Le Pr Legrain insiste sur cette démarche éducative du généraliste. « Pour une juste prescription médicamenteuse, il faut d’abord déterminer ce que prend réellement le patient par des questions ouvertes, non culpabilisantes : “Comment cela se passe avec vos médicaments ? Y en a-t-il que vous ne prenez pas, et pourquoi ?” Il faut tenir compte des difficultés des patients, définir des priorités et insister pour ne garder que les indispensables. C’est compliqué pour les généralistes qui disposent de peu de temps. Mais quand on a une posture éducative, au bout du compte on gagne du temps. » (Lire encadré)

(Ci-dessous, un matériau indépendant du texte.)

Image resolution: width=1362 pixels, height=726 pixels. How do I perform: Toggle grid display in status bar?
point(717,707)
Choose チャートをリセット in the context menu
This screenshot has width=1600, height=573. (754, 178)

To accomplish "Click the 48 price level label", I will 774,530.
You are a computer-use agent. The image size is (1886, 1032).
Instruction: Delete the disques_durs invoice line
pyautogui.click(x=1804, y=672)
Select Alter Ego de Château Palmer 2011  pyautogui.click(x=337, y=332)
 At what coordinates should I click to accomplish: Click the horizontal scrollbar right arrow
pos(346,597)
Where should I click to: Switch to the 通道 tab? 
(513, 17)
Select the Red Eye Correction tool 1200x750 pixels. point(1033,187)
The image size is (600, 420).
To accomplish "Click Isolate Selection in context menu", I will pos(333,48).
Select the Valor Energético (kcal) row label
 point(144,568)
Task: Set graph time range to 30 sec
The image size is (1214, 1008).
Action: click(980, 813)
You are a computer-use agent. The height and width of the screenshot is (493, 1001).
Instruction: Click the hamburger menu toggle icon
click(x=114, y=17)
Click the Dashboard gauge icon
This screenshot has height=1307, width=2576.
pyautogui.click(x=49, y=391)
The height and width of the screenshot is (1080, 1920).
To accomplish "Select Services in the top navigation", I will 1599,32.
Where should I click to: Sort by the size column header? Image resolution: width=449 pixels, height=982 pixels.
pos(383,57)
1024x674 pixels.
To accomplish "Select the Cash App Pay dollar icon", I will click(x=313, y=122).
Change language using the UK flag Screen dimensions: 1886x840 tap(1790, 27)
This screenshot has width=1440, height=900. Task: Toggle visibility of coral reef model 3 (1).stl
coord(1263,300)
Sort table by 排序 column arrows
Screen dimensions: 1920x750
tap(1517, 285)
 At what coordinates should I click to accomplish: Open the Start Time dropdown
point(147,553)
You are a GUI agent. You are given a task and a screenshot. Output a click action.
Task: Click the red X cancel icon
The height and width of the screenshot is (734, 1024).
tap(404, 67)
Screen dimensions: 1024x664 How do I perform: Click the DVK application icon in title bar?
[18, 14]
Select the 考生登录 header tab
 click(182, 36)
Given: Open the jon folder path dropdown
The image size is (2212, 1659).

Si la France est souvent pointée du doigt pour sa consommation excessive de médicaments, notamment de psychotropes, une évolution favorable semble se dessiner. « On a l’impression que les représentations du médicament bougent chez les jeunes médecins, que celui-ci n’est plus la réponse obligatoire à la plainte », observe le Dr Cogneau, dont l’avis est partagé par le Dr Verger. « Il y a une prise de conscience évidente chez les généralistes de l’importance de ne pas trop prescrire. Mais reste un pas à franchir pour parvenir à moins de prescriptions ».
Expliquer la prescription pour mieux déprescrire
Certains logiciels et outils peuvent aider à repérer les prescriptions médicamenteuses inappropriées chez les personnes âgées. Le Dr Joël Cogneau coordonne l’étude Tapage, démarrée cette année. Elle évalue un nouvel outil pour améliorer la prise en charge des personnes âgées polymédiquées. Cependant, pour lui, la déprescription n’est pas forcément le bon angle d’attaque et il est préférable d’envisager une méthode pour mieux prescrire en général. « Il est important de prendre le temps d’expliquer la raison de la prescription, les problèmes qu’elle peut poser et de mentionner d’emblée une durée limitée du traitement. Si on n’associe pas le patient à la prescription, on aura du mal à l’associer à la déprescription. Il faut avant tout que le dialogue s’établisse entre lui et son médecin », précise le Dr Cogneau.